> _WHAT YOU HAVE TO DO_: In the records below, copy the lines from the line containing "843x503 pixels." through the line containing "click(x=300, y=67)", inclusive, reproducing each one verbatim.

> _Records from a dataset_:
★ ★ ★ ★ ★ ★ ★
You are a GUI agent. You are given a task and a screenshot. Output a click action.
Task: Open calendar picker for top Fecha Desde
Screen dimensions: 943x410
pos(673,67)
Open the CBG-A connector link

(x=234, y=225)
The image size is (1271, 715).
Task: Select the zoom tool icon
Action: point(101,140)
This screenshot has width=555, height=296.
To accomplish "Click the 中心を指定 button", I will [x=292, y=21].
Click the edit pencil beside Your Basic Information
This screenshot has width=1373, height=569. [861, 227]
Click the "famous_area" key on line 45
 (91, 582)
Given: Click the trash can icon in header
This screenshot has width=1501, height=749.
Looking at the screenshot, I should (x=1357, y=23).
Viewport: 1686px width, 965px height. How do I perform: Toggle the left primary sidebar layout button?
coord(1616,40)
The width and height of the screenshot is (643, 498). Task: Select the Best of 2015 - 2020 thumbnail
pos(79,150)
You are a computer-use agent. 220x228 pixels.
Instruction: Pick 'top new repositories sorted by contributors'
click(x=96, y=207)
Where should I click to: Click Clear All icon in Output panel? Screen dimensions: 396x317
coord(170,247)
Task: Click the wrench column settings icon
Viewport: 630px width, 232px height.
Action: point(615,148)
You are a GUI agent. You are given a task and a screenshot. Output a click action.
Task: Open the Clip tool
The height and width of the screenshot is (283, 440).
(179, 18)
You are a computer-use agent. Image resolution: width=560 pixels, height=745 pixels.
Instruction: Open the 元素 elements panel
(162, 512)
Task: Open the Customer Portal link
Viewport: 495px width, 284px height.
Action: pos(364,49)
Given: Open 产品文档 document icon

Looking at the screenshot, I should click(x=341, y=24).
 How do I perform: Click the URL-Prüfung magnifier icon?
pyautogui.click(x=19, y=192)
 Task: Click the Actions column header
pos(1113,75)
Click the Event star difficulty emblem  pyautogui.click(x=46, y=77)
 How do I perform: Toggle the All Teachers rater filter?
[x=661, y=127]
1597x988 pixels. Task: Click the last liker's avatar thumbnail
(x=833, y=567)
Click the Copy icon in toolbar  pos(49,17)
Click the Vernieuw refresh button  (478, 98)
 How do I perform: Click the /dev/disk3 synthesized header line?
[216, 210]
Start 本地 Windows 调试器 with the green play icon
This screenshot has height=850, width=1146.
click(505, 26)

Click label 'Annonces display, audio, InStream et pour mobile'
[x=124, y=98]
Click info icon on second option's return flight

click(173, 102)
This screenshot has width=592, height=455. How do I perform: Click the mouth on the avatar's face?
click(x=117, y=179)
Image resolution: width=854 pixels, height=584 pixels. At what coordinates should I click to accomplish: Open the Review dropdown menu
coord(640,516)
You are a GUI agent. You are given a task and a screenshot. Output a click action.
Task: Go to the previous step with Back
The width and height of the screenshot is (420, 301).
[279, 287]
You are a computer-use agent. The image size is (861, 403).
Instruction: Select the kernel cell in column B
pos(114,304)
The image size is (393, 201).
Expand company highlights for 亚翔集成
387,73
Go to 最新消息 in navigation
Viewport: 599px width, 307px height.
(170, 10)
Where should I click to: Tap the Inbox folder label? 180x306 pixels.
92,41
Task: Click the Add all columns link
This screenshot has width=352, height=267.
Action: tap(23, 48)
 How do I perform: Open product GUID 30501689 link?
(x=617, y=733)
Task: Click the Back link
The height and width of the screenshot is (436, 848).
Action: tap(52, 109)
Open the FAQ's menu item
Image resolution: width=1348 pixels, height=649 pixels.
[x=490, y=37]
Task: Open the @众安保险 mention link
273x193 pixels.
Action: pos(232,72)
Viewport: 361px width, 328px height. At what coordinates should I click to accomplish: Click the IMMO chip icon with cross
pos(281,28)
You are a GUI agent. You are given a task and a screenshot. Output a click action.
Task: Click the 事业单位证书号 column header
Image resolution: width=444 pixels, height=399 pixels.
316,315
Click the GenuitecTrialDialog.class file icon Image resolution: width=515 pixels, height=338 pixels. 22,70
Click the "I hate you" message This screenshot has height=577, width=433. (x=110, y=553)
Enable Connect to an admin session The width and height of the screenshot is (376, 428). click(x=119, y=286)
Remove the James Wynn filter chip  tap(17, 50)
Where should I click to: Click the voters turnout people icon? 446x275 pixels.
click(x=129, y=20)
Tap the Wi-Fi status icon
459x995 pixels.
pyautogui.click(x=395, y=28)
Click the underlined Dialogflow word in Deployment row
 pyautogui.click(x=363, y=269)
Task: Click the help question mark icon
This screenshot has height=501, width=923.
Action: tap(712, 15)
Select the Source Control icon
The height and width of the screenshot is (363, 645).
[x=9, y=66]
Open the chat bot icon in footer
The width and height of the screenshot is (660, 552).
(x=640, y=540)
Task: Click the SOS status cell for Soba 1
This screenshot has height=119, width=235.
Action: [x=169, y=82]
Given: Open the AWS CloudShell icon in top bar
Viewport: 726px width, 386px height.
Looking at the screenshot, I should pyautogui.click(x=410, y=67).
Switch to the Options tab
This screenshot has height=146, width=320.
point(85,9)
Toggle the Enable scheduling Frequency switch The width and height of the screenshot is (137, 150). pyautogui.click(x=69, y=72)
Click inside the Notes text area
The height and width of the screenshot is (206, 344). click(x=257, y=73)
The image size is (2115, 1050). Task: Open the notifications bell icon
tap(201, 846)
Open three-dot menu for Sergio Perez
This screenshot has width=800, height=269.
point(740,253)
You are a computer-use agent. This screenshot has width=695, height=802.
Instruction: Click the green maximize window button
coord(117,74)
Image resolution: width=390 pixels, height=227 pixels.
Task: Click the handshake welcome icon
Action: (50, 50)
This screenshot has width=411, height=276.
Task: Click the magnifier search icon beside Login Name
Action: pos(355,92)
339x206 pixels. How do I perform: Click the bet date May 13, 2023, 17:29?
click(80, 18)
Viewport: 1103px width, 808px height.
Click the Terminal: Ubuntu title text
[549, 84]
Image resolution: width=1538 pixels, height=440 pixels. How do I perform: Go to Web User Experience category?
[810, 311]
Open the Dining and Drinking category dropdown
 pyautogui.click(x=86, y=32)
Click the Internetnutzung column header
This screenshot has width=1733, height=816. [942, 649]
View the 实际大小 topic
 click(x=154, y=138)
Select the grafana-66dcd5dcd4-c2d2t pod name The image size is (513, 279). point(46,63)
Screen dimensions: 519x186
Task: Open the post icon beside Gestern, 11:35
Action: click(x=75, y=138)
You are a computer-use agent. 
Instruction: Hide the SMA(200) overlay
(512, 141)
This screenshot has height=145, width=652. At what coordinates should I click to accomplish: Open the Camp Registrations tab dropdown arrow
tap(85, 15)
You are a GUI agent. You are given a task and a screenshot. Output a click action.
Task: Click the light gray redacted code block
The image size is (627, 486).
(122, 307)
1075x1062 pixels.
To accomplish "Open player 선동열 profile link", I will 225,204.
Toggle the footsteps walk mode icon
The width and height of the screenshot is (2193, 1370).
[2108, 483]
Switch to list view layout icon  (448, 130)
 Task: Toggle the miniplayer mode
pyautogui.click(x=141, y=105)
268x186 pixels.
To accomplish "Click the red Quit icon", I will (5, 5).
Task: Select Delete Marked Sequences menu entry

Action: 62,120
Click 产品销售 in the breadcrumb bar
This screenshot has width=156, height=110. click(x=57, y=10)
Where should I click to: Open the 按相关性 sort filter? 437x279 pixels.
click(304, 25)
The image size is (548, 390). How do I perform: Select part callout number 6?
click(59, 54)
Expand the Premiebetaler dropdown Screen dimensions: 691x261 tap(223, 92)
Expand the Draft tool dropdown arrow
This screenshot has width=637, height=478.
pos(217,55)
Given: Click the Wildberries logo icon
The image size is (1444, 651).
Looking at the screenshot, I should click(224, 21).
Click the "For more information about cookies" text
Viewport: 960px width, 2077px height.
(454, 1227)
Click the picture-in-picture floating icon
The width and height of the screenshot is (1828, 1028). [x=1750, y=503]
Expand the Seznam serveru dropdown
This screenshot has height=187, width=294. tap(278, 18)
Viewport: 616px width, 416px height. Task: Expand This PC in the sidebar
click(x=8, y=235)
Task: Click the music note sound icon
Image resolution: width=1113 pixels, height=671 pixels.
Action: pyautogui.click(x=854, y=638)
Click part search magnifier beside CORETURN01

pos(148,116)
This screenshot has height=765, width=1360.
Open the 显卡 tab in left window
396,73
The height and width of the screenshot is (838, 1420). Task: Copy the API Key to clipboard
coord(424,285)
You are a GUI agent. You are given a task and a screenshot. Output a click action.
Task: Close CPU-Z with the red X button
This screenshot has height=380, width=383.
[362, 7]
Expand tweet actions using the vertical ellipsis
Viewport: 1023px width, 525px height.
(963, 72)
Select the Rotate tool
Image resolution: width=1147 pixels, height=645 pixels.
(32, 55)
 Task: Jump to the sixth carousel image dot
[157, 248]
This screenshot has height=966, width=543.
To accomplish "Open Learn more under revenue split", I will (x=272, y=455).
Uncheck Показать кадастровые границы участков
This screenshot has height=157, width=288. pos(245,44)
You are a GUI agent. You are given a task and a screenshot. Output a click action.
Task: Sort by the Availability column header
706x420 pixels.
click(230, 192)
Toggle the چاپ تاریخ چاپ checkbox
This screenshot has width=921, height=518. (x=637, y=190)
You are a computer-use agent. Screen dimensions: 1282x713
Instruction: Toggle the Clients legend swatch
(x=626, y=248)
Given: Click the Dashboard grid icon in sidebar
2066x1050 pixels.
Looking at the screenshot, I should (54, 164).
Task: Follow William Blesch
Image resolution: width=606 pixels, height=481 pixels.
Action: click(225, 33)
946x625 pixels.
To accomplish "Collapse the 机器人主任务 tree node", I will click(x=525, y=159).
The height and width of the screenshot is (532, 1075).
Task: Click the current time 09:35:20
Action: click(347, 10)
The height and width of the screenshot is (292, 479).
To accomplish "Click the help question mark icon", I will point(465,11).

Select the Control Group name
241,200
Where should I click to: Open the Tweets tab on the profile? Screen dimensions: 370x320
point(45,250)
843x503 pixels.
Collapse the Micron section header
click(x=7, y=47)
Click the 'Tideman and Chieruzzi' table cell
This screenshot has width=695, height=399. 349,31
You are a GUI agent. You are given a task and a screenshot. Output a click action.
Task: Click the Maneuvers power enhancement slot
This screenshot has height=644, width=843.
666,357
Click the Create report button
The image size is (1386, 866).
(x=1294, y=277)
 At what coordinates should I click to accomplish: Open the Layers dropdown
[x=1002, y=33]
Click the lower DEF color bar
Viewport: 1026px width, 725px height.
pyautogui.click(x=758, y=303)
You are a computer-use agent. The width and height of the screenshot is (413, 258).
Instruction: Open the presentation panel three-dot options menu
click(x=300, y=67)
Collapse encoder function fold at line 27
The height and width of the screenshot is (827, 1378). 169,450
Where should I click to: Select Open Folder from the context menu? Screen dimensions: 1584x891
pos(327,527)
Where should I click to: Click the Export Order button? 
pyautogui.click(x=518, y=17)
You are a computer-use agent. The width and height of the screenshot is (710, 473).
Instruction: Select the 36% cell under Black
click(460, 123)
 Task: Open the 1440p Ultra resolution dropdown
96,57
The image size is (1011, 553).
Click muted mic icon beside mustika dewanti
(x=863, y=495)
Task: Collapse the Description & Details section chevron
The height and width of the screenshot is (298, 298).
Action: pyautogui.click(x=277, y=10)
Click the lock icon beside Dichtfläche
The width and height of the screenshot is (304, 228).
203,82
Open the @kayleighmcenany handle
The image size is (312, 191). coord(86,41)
★ ★ ★ ★ ★ ★ ★
> _TASK SOLUTION_:
843x503 pixels.
Collapse the Micron section header
click(x=7, y=47)
Click the 'Tideman and Chieruzzi' table cell
This screenshot has width=695, height=399. 349,31
You are a GUI agent. You are given a task and a screenshot. Output a click action.
Task: Click the Maneuvers power enhancement slot
This screenshot has height=644, width=843.
666,357
Click the Create report button
The image size is (1386, 866).
(x=1294, y=277)
 At what coordinates should I click to accomplish: Open the Layers dropdown
[x=1002, y=33]
Click the lower DEF color bar
Viewport: 1026px width, 725px height.
pyautogui.click(x=758, y=303)
You are a computer-use agent. The width and height of the screenshot is (413, 258).
Instruction: Open the presentation panel three-dot options menu
click(x=300, y=67)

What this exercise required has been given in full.